The copy you return must begin at the line containing "Collapse the Selected Network section chevron" and end at the final line of the listing below, with every picture left out.
--
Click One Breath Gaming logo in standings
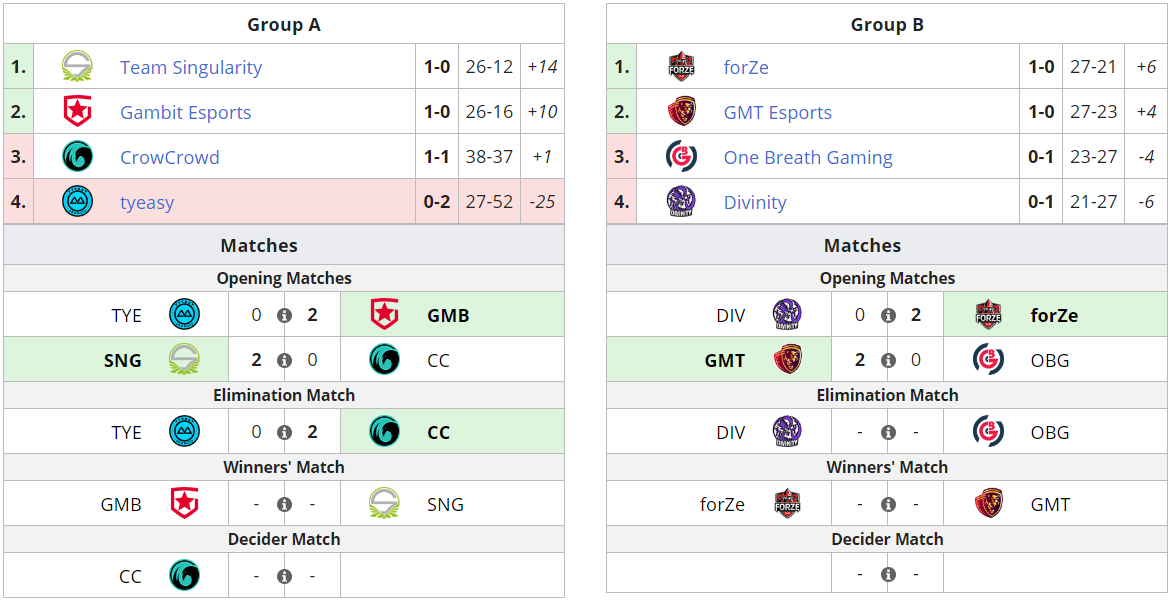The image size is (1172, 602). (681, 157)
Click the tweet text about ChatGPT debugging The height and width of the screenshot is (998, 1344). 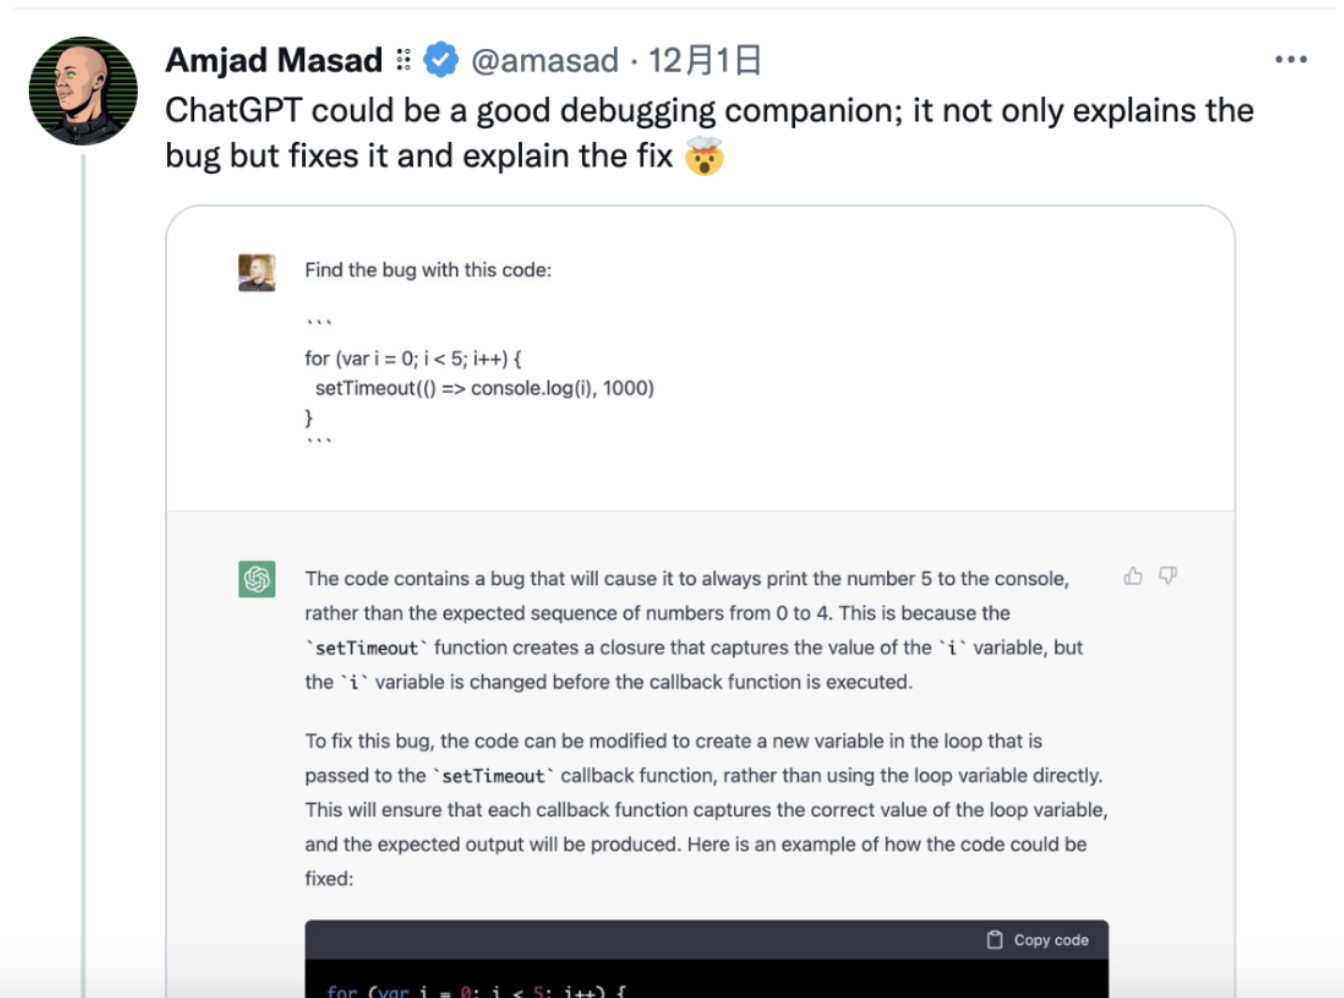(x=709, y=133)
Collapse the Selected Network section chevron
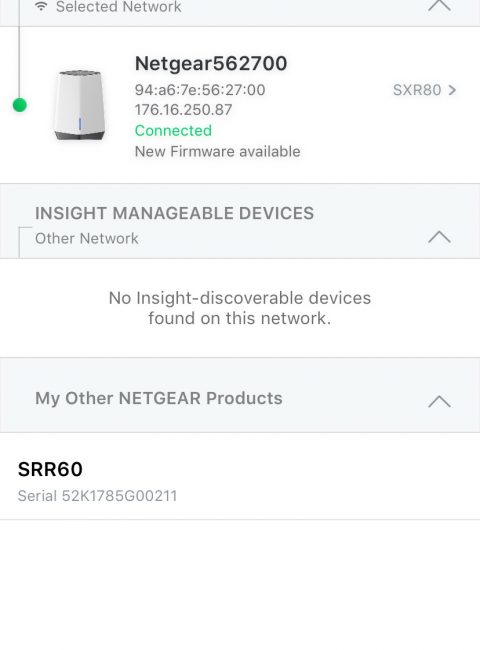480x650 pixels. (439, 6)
--
* [Worked solution]:
Collapse the Selected Network section chevron
480x650 pixels. (439, 6)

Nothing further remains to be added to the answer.